**AIM:**
Substitute "Paint bucket" for "Fill bucket" throughout the records below, and write out their lines again with everything else left unchanged. Leave the pictures out of your answer.

-----

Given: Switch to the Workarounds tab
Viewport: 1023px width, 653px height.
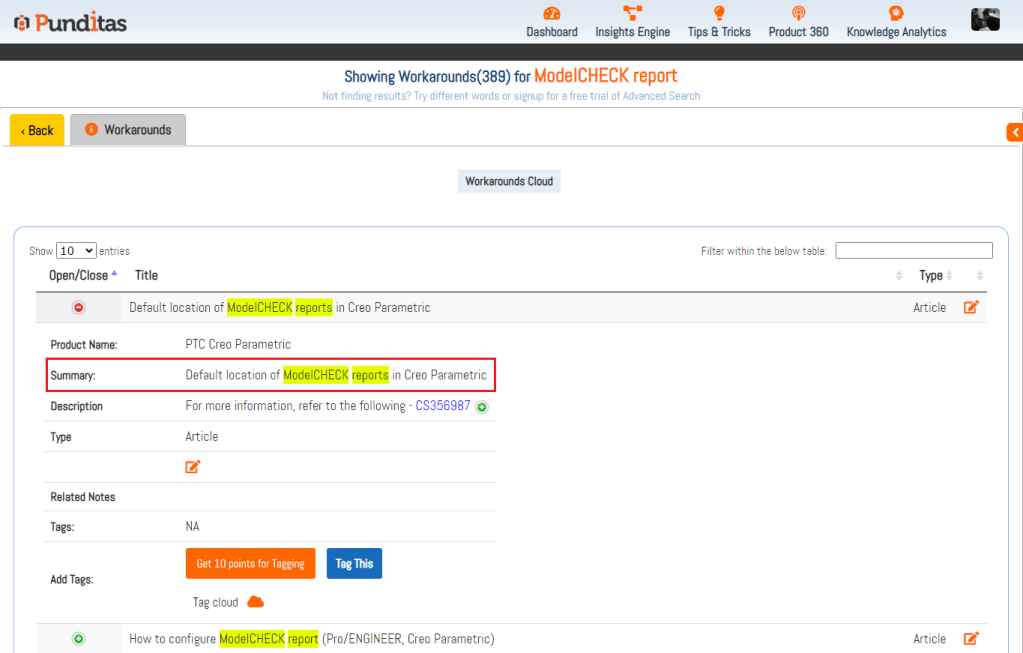Looking at the screenshot, I should click(x=128, y=130).
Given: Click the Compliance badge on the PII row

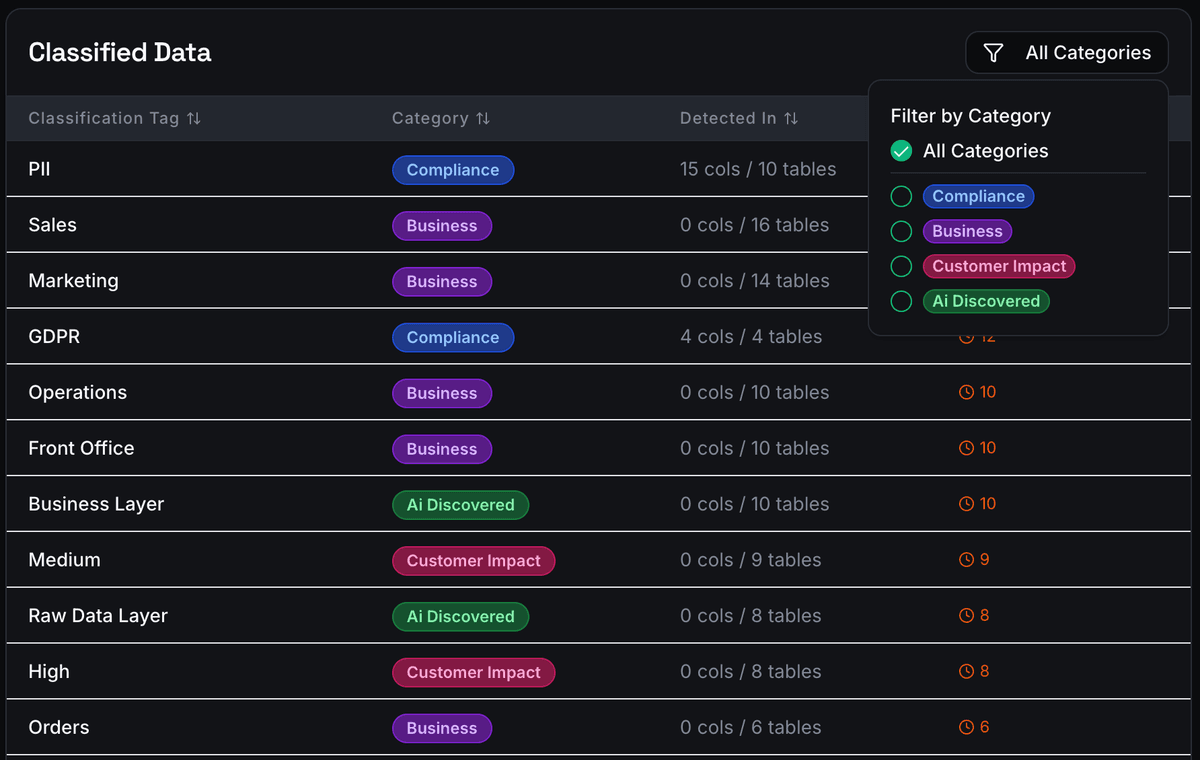Looking at the screenshot, I should [453, 170].
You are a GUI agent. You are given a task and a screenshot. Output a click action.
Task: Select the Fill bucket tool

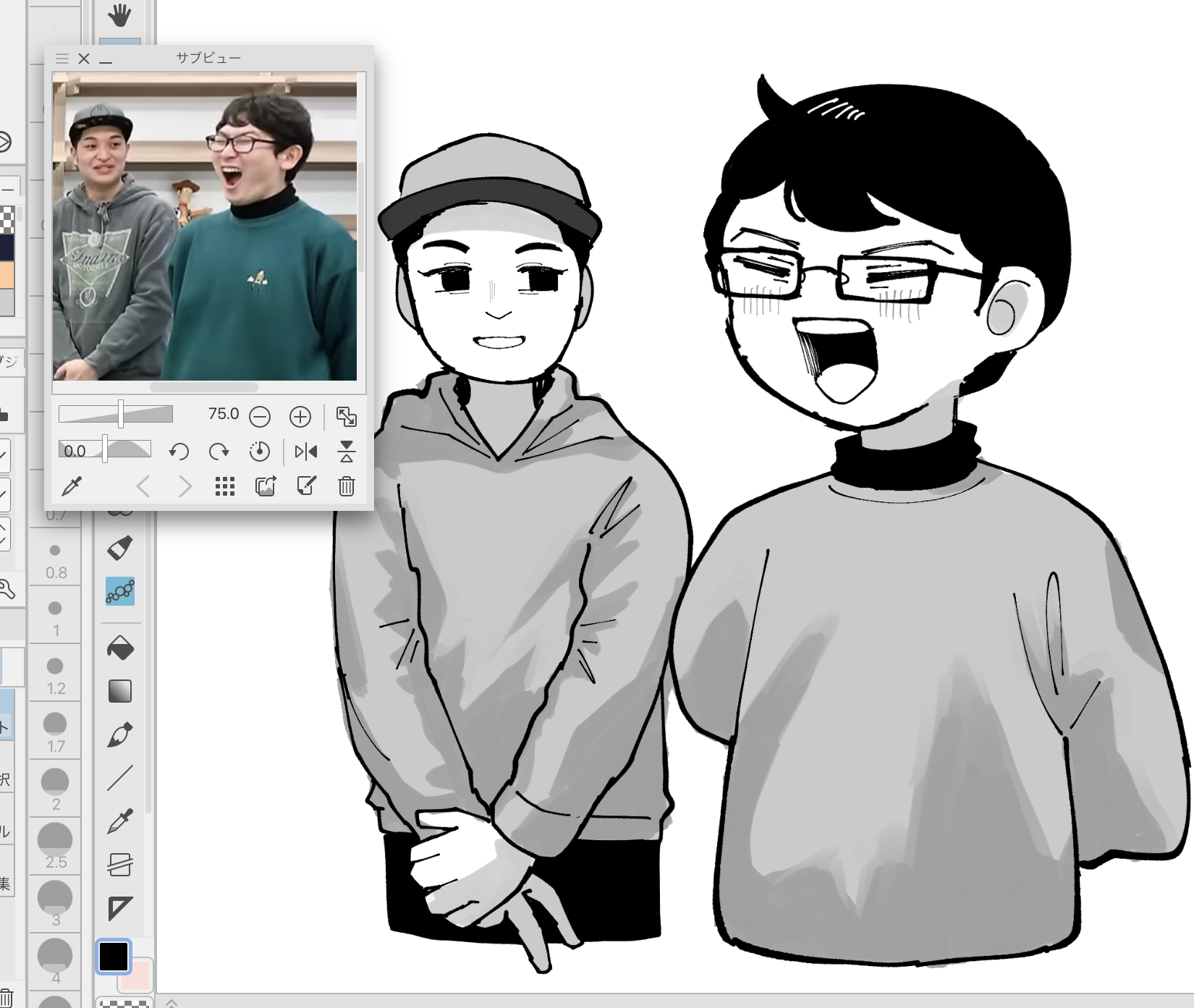119,648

-----

**COMPLETE ANSWER:**
Given: Switch to the Workarounds tab
Viewport: 1023px width, 653px height.
Looking at the screenshot, I should click(x=128, y=130).
Given: Click the Compliance badge on the PII row

Looking at the screenshot, I should [453, 170].
You are a GUI agent. You are given a task and a screenshot. Output a click action.
Task: Select the Paint bucket tool

119,648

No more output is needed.